GOP Raps Kerry, Surrogates
After weeks of watching President Bush battered over the war in Iraq, the Republican National Committee, along with House and Senate Republicans, are preparing a two-week counter-offensive against Massachusetts Sen. John Kerry and key supporters.
The two-pronged strategy will rely heavily on House and Senate Members taking to the floor to highlight statements made by Kerry surrogates that — in the view of the GOP — paint the Democratic nominee as out of step with the American public.
The campaign kicks off today, as a response to the start of the Campaign for America’s Future “Take Back America” conference that runs from today through Thursday in Washington, D.C. Among the speakers at the conference are billionaire currency trader George Soros and former Vermont Gov. Howard Dean (D).
In an RNC briefing paper being circulated to Capitol Hill Republicans, Soros is described as the “Lord of the Democrats.”
The memo highlights Soros’ pledge to donate more than $15 million to soft-money organizations working to defeat Bush in 2004.
It also details some of Soros’ issue positions, including his support for legalizing some drugs — it calls him the “Daddy Warbucks” of the movement — as well as for other hot-button social issues such as assisted suicide, gun control and abortion.
Members are being encouraged to use floor speeches, one-minutes, and special orders to advance this theme.
One Republican official said that Member involvement was crucial because Members “set the tone for the day. They provide message bookends for the cycle.”
The Bush campaign has long used Members to bracket visits by Kerry to battleground states, thus ensuring that the Republican message is heard. Kerry has worked to refine his own Congressional surrogate operation, though it remains somewhat less advanced than that of the Bush campaign.
The second piece of the Republican effort is a “longer-term strategy pointing out that the first line of attack [for Kerry and his surrogates] is to blame America first,” one informed Republican strategist said.
In the coming week, the source said, lawmakers will be provided with a document that includes statements to back up this theme.
The four-page memo, obtained in advance by Roll Call, presents a timeline of quotes, starting in June 2002 and running through last month. It includes quotes by Kerry, his campaign operatives and other leading national Democrats including former Vice President Al Gore and New York Sen. Hillary Rodham Clinton (D).

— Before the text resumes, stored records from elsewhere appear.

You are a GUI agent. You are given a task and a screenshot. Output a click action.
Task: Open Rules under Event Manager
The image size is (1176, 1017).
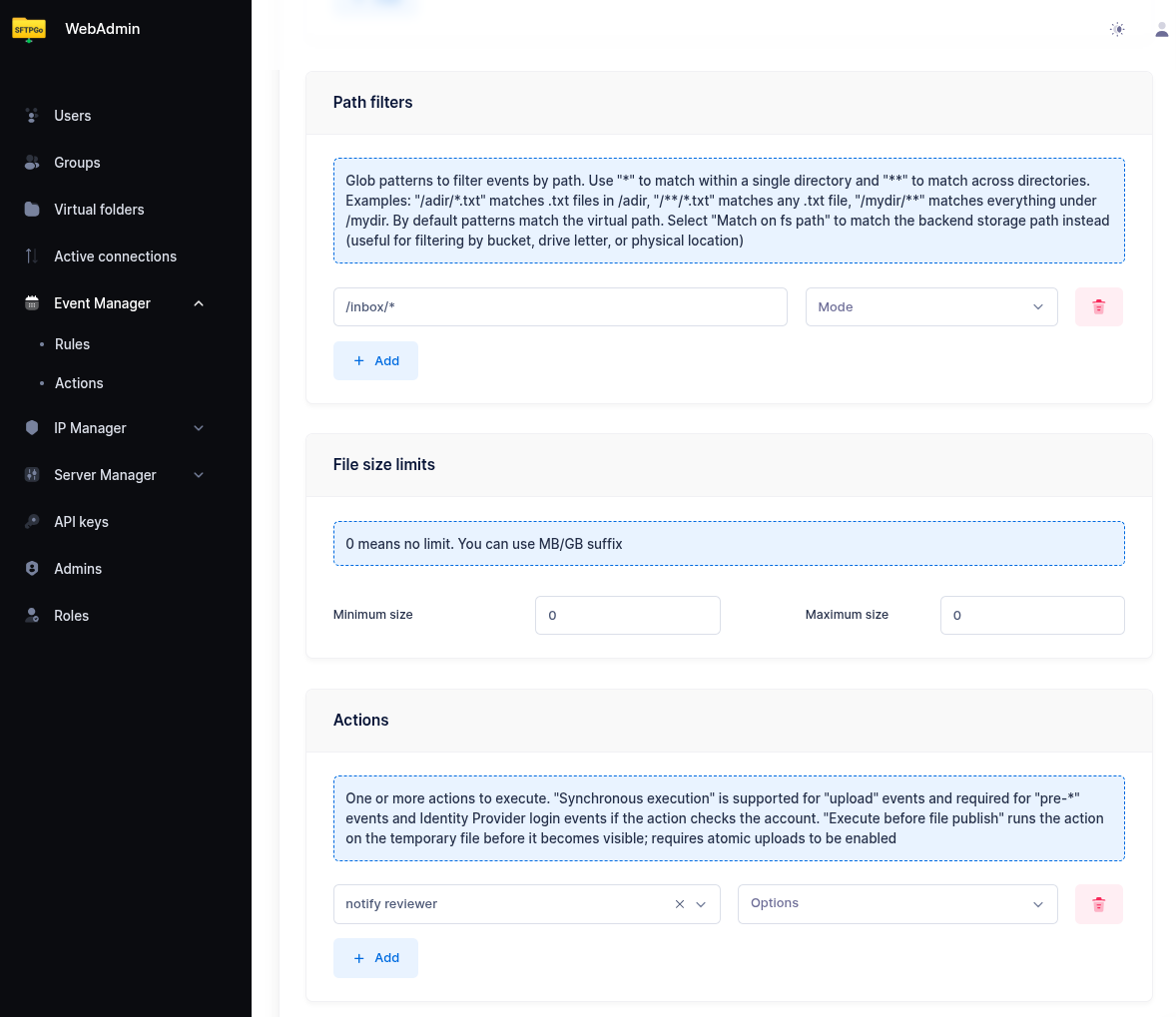click(72, 344)
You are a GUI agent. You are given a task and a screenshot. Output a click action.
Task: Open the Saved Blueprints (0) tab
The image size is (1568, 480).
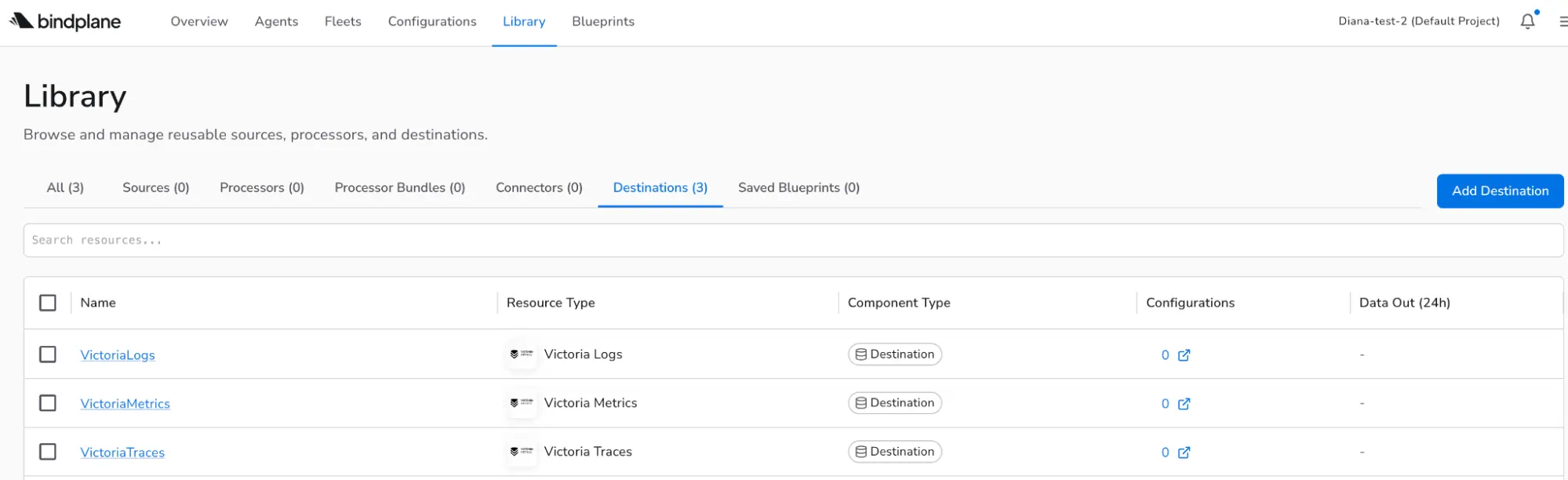(799, 187)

For instance, the document includes allegations made late last month by International Association of Firefighters President Harold Schaitberger that the announcement of an increased terror threat was “politically convenient.”
In addition, it samples liberally from Gore’s recent speech to MoveOn.org in which he called for the resignation of Defense Secretary Donald Rumsfeld and other high-ranking Bush administration officials.
The renewed GOP effort to take the fight to Kerry comes as numerous polls suggest that the ongoing war in Iraq is harming President Bush’s approval ratings.
Kerry has yet to fully take advantage of this declining support, however. Most national surveys show that the two men continue to run neck and neck.
Seeking to better define himself, Kerry is currently making a number of high-profile policy speeches and has launched an $18 million advertising buy that focuses on his positive plans to make the country safer.
Kerry’s deputy campaign manager, Steve Elmendorf, dismissed the latest Republican message gambit as ineffective.
“The problem is that they have nothing positive to say,” said Elmendorf. “The president is losing and Republicans are in danger of losing Congress, so they are going to do what they know best which is attack, attack, attack.”